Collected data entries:
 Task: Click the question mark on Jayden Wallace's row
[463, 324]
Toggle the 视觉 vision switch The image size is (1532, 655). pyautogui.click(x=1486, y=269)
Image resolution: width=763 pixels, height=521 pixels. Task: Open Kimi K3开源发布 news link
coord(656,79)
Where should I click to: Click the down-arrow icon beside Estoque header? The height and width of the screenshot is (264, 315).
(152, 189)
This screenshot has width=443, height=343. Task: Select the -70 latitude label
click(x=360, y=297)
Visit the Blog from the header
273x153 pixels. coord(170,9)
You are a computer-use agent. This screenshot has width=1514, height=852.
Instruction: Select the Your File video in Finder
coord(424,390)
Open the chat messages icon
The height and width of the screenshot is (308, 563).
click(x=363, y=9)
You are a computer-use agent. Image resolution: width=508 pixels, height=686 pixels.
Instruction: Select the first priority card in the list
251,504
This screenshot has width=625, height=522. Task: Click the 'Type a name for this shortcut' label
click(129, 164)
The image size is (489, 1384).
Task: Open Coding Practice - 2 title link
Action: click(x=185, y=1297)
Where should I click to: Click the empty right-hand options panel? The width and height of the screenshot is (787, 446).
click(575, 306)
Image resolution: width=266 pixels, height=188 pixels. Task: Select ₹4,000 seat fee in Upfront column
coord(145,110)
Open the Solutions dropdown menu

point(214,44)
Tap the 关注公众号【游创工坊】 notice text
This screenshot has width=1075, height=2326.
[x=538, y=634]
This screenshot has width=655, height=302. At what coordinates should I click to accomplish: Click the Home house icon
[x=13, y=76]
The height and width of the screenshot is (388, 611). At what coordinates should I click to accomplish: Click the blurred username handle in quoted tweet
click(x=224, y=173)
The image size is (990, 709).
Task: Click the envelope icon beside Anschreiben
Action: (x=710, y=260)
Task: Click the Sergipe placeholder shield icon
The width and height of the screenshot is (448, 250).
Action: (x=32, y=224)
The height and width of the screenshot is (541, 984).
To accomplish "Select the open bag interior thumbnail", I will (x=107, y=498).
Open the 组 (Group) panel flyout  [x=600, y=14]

TASK —
Transcribe the records exactly as they appear.

EXERCISE RESULT —
 Task: Click the question mark on Jayden Wallace's row
[463, 324]
Toggle the 视觉 vision switch The image size is (1532, 655). pyautogui.click(x=1486, y=269)
Image resolution: width=763 pixels, height=521 pixels. Task: Open Kimi K3开源发布 news link
coord(656,79)
Where should I click to: Click the down-arrow icon beside Estoque header? The height and width of the screenshot is (264, 315).
(152, 189)
This screenshot has width=443, height=343. Task: Select the -70 latitude label
click(x=360, y=297)
Visit the Blog from the header
273x153 pixels. coord(170,9)
You are a computer-use agent. This screenshot has width=1514, height=852.
Instruction: Select the Your File video in Finder
coord(424,390)
Open the chat messages icon
The height and width of the screenshot is (308, 563).
click(x=363, y=9)
You are a computer-use agent. Image resolution: width=508 pixels, height=686 pixels.
Instruction: Select the first priority card in the list
251,504
This screenshot has width=625, height=522. Task: Click the 'Type a name for this shortcut' label
click(129, 164)
The image size is (489, 1384).
Task: Open Coding Practice - 2 title link
Action: click(x=185, y=1297)
Where should I click to: Click the empty right-hand options panel? The width and height of the screenshot is (787, 446).
click(575, 306)
Image resolution: width=266 pixels, height=188 pixels. Task: Select ₹4,000 seat fee in Upfront column
coord(145,110)
Open the Solutions dropdown menu

point(214,44)
Tap the 关注公众号【游创工坊】 notice text
This screenshot has width=1075, height=2326.
[x=538, y=634]
This screenshot has width=655, height=302. At what coordinates should I click to accomplish: Click the Home house icon
[x=13, y=76]
The height and width of the screenshot is (388, 611). At what coordinates should I click to accomplish: Click the blurred username handle in quoted tweet
click(x=224, y=173)
The image size is (990, 709).
Task: Click the envelope icon beside Anschreiben
Action: (x=710, y=260)
Task: Click the Sergipe placeholder shield icon
The width and height of the screenshot is (448, 250).
Action: (x=32, y=224)
The height and width of the screenshot is (541, 984).
To accomplish "Select the open bag interior thumbnail", I will (x=107, y=498).
Open the 组 (Group) panel flyout  [x=600, y=14]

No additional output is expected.